First let me say how happy I am to hear that the OP has made a significant recovery and I hope they continue to improve. Also, thanks to the OP for posting this thread so that others can be more aware of environmental conditions that can affect various dive outcomes.
Now, I'm about as far from being a doctor as you can get, but this passage got my attention:
There were no rips anywhere, so most likely due to coldness my periferic blood flow had ended or blocked and that is why decompression did not happen. Nitrogen had been in my tissues and after started to bubble up. When my body got warmer and blood flowing the bubbles entered my lungs doing massive damage.

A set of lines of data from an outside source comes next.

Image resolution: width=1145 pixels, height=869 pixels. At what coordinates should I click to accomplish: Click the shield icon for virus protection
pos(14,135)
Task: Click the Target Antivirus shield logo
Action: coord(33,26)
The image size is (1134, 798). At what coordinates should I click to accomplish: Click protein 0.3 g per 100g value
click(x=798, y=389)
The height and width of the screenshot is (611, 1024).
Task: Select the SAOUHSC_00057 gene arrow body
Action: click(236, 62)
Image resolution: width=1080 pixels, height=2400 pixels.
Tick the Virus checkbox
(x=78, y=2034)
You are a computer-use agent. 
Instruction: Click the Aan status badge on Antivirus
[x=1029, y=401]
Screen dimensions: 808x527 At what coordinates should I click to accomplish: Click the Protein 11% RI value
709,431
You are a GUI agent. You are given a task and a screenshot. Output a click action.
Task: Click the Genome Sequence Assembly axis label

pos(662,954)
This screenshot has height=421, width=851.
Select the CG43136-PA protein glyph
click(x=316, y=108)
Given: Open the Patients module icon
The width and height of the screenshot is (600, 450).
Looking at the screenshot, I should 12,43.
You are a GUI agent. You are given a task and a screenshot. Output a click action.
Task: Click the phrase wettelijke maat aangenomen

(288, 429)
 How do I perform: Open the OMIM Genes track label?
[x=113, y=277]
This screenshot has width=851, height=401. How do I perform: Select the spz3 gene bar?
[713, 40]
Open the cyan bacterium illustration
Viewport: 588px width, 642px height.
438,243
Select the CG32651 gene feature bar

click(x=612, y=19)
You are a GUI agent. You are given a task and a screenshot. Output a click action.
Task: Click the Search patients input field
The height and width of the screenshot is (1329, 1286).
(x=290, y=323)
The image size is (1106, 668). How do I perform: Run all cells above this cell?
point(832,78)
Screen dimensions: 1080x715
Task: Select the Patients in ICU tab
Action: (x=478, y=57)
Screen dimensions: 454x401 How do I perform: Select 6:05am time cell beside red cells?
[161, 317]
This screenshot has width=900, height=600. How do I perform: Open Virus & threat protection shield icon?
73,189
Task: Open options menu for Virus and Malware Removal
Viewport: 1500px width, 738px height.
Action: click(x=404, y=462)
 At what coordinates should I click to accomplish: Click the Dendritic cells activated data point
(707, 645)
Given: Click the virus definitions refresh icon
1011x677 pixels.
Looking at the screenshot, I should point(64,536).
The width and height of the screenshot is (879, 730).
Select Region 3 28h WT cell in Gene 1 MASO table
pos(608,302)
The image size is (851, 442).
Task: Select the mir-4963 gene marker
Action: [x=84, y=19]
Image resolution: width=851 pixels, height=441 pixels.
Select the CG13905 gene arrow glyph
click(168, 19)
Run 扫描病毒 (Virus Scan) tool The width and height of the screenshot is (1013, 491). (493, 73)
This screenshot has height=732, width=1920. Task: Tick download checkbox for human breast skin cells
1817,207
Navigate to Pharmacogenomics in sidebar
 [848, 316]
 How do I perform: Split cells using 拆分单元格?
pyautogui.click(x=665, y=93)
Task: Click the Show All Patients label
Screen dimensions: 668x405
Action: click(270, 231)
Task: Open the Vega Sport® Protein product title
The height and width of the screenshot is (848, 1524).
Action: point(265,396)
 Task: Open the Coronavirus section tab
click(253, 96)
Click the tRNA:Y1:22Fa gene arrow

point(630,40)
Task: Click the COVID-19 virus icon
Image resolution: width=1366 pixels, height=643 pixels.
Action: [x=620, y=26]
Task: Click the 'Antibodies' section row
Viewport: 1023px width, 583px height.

It sounds like he's saying that blood flow in his extremities had essentially slowed to such a point as to make nitrogen get "trapped" in this blood, almost the way ice cubes trap air when they freeze. Then, as he "thawed", it introduced the nitrogen into the lungs at the worst possible pressure: 1 ATA (or even less in the helicopter). In other words, when he
thought he was decompressing during his stops, he was only partially decompressing. Certain parts of the OP's body decompressed more than other parts. Seems to make dive tables' accuracy suspect in extreme cold environments.
And couldn't this also explain the Pulmonary Edema? If the OP's extremities saw decreased blood flow because the body was pooling the blood as much as possible at the core, isn't this a recipe for IPE? Is it possible the OP first suffered IPE, then a sort of latent DCS that prevented him from quickly recovering from IPE the way a swimmer might?